(Stored data)

-- Opening Marker --

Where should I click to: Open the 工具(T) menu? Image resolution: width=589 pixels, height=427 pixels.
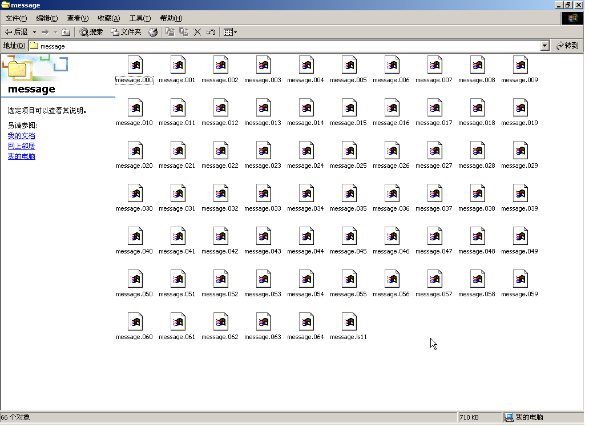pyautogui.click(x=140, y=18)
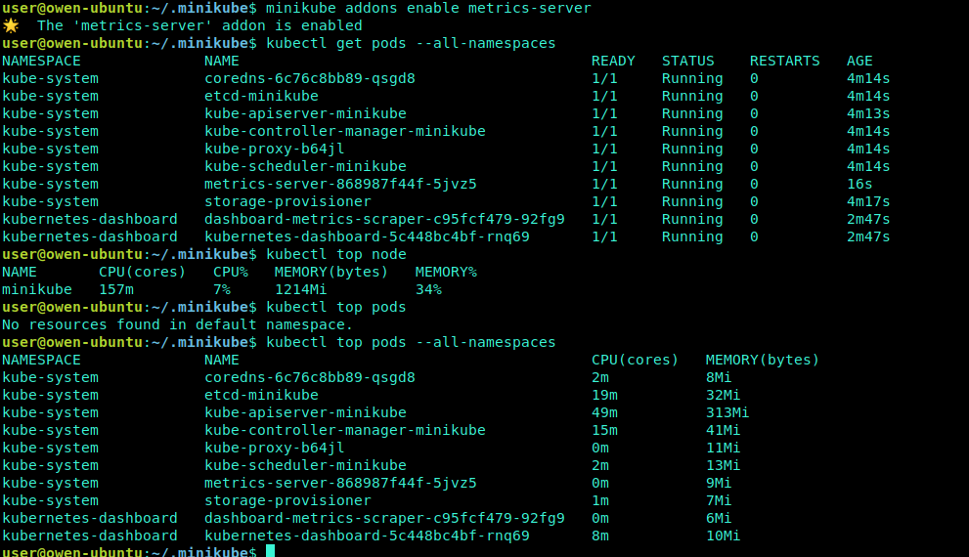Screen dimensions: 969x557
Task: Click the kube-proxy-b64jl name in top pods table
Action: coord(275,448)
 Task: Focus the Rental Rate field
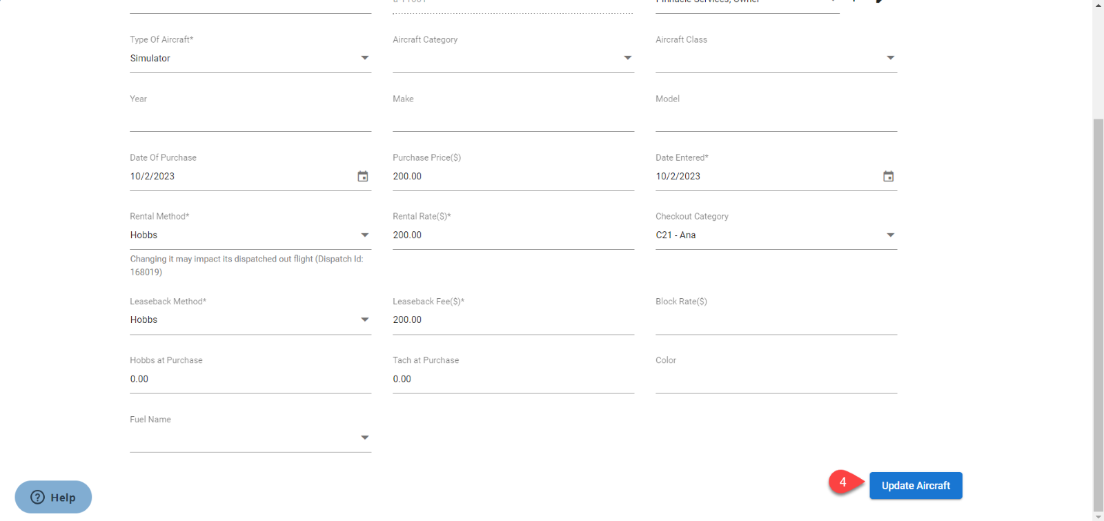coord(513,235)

-- Closing Marker --

### WHAT IS BEING ASKED
Copy each line of the records above without change, but do not include any picture.

### RESPONSE TO THIS TASK
Where should I click to: Open the 工具(T) menu? Image resolution: width=589 pixels, height=427 pixels.
pyautogui.click(x=140, y=18)
Screen dimensions: 969x557
Task: Click the kube-proxy-b64jl name in top pods table
Action: coord(275,448)
 Task: Focus the Rental Rate field
coord(513,235)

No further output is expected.